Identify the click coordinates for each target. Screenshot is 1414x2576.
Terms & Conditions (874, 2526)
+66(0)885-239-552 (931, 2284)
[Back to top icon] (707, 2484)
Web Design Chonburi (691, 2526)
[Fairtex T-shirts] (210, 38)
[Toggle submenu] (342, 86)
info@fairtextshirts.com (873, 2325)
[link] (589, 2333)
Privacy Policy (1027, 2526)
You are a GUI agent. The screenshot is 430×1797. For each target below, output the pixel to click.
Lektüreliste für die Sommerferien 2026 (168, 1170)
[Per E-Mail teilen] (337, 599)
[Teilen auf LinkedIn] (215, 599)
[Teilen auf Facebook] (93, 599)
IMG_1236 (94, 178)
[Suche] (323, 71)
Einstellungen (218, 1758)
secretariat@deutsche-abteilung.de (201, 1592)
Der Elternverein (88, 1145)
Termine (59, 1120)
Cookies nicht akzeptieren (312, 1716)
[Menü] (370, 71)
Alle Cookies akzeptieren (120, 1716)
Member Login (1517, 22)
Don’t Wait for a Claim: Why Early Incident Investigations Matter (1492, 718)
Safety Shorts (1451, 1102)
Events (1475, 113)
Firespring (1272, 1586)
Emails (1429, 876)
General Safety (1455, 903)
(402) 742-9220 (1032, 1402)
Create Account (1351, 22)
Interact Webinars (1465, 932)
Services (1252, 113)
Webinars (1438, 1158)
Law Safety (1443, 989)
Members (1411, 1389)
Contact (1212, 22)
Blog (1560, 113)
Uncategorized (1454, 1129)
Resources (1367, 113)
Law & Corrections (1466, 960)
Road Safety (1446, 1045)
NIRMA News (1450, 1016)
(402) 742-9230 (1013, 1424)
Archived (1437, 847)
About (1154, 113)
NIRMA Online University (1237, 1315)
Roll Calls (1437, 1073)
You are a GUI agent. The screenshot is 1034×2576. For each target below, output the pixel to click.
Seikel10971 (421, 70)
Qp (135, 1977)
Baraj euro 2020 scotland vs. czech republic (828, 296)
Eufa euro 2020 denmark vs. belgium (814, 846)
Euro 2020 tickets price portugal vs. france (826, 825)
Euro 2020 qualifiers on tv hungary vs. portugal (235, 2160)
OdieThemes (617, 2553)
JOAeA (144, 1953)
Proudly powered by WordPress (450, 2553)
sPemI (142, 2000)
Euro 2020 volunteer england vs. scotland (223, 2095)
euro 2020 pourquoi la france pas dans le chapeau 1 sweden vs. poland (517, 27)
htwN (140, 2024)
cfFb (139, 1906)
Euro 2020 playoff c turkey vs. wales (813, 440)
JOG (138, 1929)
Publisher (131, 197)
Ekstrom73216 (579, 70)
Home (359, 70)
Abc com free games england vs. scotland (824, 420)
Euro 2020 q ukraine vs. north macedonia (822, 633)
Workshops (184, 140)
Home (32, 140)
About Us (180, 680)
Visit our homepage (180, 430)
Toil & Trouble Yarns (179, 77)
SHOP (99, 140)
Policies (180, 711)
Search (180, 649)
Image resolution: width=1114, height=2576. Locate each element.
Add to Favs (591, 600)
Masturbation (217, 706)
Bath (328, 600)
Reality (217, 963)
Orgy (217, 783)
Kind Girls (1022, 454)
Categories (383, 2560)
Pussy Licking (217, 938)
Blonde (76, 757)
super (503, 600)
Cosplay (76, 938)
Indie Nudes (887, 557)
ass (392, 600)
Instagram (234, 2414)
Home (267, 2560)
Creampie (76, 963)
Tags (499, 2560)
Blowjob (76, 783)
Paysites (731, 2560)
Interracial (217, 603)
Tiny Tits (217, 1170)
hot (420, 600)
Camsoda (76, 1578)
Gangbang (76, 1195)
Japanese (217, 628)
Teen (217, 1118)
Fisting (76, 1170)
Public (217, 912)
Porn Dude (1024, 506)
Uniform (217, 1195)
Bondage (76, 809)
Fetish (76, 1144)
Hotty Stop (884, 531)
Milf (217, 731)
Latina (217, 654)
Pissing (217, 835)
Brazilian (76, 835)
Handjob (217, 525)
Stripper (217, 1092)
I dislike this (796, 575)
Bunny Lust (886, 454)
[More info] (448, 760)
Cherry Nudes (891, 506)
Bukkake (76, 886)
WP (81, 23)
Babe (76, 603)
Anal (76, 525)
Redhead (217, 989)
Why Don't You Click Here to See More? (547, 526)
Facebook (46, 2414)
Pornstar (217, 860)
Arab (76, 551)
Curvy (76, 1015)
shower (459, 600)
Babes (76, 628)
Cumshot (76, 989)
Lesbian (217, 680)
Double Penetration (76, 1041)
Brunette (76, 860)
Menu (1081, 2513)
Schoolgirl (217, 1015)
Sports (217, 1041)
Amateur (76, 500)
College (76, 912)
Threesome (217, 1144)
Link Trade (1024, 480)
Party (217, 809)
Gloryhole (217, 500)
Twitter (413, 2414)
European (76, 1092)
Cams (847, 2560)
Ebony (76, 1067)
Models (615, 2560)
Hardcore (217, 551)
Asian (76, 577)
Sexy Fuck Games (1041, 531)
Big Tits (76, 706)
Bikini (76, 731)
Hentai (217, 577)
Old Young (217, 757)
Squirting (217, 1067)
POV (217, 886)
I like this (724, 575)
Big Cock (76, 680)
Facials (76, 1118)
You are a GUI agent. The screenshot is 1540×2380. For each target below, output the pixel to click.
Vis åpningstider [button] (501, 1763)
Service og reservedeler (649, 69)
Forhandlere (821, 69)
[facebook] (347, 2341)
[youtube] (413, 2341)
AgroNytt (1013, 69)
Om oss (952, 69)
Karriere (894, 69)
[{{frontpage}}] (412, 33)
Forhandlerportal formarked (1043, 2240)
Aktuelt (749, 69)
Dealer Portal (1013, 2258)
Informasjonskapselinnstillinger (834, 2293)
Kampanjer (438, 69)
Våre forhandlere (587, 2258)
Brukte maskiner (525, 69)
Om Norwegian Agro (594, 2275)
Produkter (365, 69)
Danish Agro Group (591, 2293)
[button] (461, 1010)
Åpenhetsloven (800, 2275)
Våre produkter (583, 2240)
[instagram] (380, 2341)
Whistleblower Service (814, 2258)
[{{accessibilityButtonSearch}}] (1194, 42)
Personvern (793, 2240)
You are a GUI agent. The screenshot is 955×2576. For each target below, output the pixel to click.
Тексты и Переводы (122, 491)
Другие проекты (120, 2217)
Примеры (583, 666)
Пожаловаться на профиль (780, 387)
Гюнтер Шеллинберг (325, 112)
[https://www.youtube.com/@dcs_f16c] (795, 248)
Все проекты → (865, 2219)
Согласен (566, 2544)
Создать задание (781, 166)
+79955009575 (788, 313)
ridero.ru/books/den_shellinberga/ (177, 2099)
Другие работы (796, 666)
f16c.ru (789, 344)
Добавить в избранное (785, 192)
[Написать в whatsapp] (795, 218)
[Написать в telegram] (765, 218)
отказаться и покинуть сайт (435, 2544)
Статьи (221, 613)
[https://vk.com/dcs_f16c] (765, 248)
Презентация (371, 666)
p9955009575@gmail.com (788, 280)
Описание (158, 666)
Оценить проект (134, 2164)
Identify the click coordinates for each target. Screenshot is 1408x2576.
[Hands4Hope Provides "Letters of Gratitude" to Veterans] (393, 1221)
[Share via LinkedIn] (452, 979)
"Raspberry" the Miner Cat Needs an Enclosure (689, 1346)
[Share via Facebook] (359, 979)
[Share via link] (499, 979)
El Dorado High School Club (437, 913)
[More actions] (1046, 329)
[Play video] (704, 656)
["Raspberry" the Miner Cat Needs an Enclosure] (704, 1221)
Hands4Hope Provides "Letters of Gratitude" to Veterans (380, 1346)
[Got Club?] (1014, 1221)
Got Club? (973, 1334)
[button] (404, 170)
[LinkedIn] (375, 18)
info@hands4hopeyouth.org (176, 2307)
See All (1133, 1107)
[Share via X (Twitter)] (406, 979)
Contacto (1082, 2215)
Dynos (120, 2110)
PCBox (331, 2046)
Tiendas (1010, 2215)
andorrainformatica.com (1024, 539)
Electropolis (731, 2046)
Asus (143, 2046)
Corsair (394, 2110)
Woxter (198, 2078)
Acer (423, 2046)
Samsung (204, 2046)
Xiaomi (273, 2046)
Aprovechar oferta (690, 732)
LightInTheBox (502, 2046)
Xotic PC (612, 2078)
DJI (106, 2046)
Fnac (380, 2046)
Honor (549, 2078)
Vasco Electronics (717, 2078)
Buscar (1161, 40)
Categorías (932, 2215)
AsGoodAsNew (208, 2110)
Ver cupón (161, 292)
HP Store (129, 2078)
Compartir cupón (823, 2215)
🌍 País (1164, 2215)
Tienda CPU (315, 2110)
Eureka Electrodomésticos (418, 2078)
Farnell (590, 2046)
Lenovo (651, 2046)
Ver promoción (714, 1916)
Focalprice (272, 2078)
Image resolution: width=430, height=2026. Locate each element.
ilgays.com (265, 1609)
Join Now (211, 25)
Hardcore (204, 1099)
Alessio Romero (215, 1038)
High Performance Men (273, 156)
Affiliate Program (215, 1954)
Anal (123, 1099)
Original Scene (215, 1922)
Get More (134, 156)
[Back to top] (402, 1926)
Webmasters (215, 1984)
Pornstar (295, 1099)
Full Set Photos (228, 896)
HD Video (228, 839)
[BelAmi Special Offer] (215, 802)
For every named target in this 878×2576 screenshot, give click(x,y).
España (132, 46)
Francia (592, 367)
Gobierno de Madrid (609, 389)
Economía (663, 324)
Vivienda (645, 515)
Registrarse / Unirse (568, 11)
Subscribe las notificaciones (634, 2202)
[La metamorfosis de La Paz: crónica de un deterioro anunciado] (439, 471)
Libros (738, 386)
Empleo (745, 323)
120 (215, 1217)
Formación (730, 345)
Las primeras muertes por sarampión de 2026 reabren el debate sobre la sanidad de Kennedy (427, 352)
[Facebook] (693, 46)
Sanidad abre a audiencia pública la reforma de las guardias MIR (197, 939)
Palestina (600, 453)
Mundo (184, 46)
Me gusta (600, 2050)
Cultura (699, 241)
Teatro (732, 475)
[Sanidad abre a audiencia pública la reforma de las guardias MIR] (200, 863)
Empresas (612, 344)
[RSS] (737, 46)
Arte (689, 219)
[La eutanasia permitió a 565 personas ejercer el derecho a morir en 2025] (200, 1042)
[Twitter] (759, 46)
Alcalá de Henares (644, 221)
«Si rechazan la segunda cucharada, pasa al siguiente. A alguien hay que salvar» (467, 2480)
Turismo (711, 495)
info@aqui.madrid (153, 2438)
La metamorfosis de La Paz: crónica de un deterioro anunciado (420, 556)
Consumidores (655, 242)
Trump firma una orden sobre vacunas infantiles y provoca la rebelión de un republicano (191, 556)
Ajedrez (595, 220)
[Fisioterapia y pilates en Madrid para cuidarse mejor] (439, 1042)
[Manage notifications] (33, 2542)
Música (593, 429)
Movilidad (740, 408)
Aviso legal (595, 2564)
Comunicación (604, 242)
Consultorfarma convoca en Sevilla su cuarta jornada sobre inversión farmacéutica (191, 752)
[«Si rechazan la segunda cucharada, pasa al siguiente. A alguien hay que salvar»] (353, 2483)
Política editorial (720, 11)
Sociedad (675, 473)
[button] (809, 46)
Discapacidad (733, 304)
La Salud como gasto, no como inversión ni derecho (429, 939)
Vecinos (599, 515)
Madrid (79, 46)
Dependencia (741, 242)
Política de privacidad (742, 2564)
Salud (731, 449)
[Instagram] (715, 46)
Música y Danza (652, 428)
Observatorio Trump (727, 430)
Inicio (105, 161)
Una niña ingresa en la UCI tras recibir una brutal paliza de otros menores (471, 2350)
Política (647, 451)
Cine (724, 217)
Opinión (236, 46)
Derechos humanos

• [Problem requirements]
No lines before the one containing "Trump firma una" belong in the answer; write out that line and each one after it exactly, through the end of the records.

• [Answer section]
Trump firma una orden sobre vacunas infantiles y provoca la rebelión de un republicano (191, 556)
Ajedrez (595, 220)
[Fisioterapia y pilates en Madrid para cuidarse mejor] (439, 1042)
[Manage notifications] (33, 2542)
Música (593, 429)
Movilidad (740, 408)
Aviso legal (595, 2564)
Comunicación (604, 242)
Consultorfarma convoca en Sevilla su cuarta jornada sobre inversión farmacéutica (191, 752)
[«Si rechazan la segunda cucharada, pasa al siguiente. A alguien hay que salvar»] (353, 2483)
Política editorial (720, 11)
Sociedad (675, 473)
[button] (809, 46)
Discapacidad (733, 304)
La Salud como gasto, no como inversión ni derecho (429, 939)
Vecinos (599, 515)
Madrid (79, 46)
Dependencia (741, 242)
Política de privacidad (742, 2564)
Salud (731, 449)
[Instagram] (715, 46)
Música y Danza (652, 428)
Observatorio Trump (727, 430)
Inicio (105, 161)
Una niña ingresa en la UCI tras recibir una brutal paliza de otros menores (471, 2350)
Política (647, 451)
Cine (724, 217)
Opinión (236, 46)
Derechos humanos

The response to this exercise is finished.